I'm looking to sell a photo project and am not sure what to price it as.

The pictures are here: 4shared - project jess to jay - shared folder - free file sharing and storage
Each photo, aside from the definition, is 8"x10" and matted using 11"x14" matte board.

The photos were taken with a Minolta x700 using Arista 400 film. The prints were made on Ilford Multigrade RC IV paper.

I have thought about it and I think that to make each print (matte board included), I must have spent $10 to $12 ($5 to $6 for each matte board and roughly 80cents for the paper).
So selling each print at a price of around $12 does not sound unreasonable to me. However, I have to take into account the time and work I put into the project as well.
Being that there are 9 prints, would selling them for $15-$20 each be reasonable? I want to sell the project as a set. So that would make it $135-$180. Is asking for that much
too pricey?

I have never sold my work before and this is the first I'm going to try and sell. Again, I'm doing so as a set.
Aside from pricing, how do I make sure someone doesn't steal it and claim it as there own?
Should I sign the prints? 

My last question is, how much do I take in account for shipping? I'll be trying to sell this on eBay. I'm just wondering how much to add on for shipping.
What's the range for that? Again, there are 9 matted prints. They won't be shipping with frames. 

Thank you,
Rachael


----------



## CCericola (May 4, 2012)

You will need to sign them, number them if they are part of a series and you should get certificates of authenticity put on the back of each piece. You may not be famous now but you might be in the future and the cert of auth helps buyers and sellers appraise the set.


----------



## Melissa Royal (May 4, 2012)

CCericola said:


> You will need to sign them, number them if they are part of a series and you should get certificates of authenticity put on the back of each piece. You may not be famous now but you might be in the future and the cert of auth helps buyers and sellers appraise the set.



How do I get certificates of authenticity?


----------



## bratkinson (May 5, 2012)

To sell something on ebay, one of the first things I do is 'get a feel' for what the going prices are. For example, when I decided to sell my EF-S 55-250 lens on ebay a few months ago, I checked the 'completed auctions' for 55-250s and determined what my starting price would be, reserve would be, and buy-it-now price would be (about 10% less than market value). For me, my motivation in selling something on ebay is to get rid of it, not necessarily get top dollar for it.

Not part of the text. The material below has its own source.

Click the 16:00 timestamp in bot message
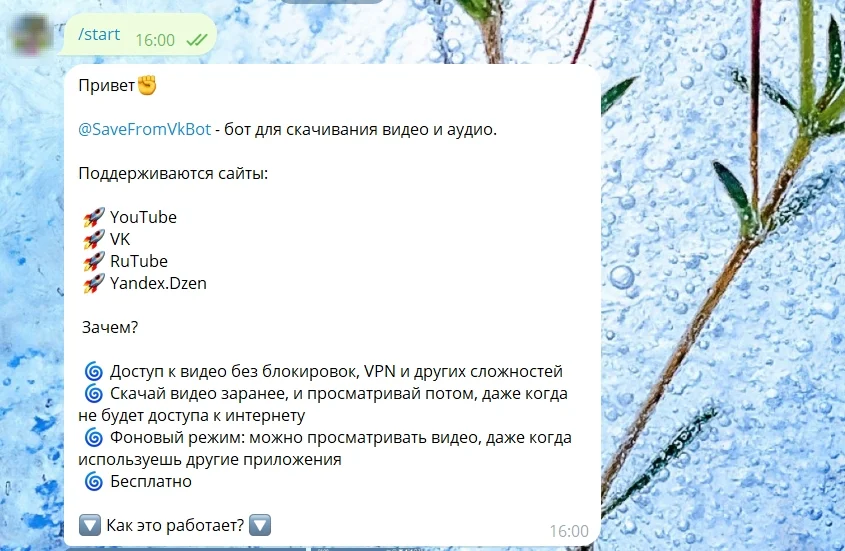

In your case, I'd do some browsing of ebay to see what similar pictures/prints are going for. Since your work is 'unknown', set your buy it now price perhaps 15% lower than what comparable pictures are selling for. For starting price, I'd probably start at $10, plus shipping. Note that free shipping is 'really big' on ebay these days. As I live in New England, I figure out what USPS shipping to Denver would be, and add that to my "what I'd like to get" price. Smaller items can go USPS flat rate, so check those prices out, too. Since you are selling pictures, packing them for shipping will require sheets of cardboard to ensure they don't get bent during shipment. The price of the shipping materials, tape, bubbles, labels, etc, must all be considered in your "what you'd like to get" price. 

One more thing I've learned the hard way on ebay...the amount of work, time, shipping materials, etc, associated with selling a $5.00 item and a $500 item is close the the same. So if you're selling lower-price items, group them together in twos or threes to sell them. Tossing in a 'freebie' like a lens case I didn't like with my 55-250 certainly helped in getting the lens sold in 14 hours with a right-priced buy-it-now.


----------